- [Task goal]
Across all the entries below, count each line that holds "Close" and report the figure only.

- [Input]
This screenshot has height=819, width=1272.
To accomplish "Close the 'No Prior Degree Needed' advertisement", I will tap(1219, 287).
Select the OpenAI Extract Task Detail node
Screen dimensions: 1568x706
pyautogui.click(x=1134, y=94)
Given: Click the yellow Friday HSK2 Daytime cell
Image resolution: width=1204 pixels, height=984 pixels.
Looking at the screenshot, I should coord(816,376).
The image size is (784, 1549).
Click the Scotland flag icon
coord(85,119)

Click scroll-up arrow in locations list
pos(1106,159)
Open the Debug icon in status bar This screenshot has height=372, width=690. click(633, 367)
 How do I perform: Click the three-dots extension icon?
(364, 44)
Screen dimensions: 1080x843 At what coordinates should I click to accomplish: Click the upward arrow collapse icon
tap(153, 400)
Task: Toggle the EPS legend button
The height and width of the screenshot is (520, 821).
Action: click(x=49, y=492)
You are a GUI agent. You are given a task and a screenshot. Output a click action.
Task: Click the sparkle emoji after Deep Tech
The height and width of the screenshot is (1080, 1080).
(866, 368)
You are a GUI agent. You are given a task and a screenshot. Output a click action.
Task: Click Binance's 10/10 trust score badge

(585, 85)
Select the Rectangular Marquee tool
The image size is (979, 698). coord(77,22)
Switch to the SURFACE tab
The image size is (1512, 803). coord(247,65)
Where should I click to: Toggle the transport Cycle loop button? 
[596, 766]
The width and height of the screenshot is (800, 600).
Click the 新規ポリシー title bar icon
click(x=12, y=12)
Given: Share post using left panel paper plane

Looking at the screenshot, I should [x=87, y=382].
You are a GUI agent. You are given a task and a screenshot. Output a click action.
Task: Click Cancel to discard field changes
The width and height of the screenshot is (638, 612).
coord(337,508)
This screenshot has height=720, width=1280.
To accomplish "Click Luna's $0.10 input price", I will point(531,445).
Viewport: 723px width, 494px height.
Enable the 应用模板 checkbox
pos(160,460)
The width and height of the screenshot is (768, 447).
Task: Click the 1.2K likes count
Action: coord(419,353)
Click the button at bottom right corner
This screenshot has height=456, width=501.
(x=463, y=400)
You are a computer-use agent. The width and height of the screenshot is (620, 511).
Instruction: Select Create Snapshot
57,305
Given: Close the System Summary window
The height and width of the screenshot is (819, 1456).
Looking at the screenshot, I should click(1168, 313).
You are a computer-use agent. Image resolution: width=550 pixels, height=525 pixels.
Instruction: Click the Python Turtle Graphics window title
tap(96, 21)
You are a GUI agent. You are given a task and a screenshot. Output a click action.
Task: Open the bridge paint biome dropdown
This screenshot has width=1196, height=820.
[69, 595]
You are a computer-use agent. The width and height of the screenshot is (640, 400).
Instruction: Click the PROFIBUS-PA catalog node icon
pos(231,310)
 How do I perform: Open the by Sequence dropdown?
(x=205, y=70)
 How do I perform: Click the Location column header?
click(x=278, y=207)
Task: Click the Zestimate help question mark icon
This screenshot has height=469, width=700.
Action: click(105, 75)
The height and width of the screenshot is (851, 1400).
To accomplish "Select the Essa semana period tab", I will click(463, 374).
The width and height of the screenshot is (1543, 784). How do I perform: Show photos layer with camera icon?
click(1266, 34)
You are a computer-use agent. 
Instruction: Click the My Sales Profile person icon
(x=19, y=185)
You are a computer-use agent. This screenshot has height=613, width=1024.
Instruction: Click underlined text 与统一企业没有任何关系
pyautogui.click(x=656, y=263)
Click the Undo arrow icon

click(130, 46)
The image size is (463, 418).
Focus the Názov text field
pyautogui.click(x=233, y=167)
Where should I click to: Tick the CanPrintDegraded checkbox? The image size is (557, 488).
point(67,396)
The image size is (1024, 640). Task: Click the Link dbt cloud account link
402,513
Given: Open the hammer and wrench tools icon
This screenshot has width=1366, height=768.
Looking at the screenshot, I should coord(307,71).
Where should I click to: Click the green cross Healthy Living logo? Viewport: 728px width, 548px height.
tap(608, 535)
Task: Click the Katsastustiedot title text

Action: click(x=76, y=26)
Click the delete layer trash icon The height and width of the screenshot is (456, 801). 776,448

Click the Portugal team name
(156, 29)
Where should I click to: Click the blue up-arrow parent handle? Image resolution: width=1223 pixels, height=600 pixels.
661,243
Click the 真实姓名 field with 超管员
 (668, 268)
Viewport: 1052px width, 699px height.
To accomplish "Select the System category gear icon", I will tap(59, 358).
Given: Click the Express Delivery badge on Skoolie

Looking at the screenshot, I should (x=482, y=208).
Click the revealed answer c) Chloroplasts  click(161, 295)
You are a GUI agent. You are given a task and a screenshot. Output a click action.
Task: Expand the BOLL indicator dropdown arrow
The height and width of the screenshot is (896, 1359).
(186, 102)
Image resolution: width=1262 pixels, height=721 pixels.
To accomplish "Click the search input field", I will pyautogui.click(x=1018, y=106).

- [Output for this exercise]
2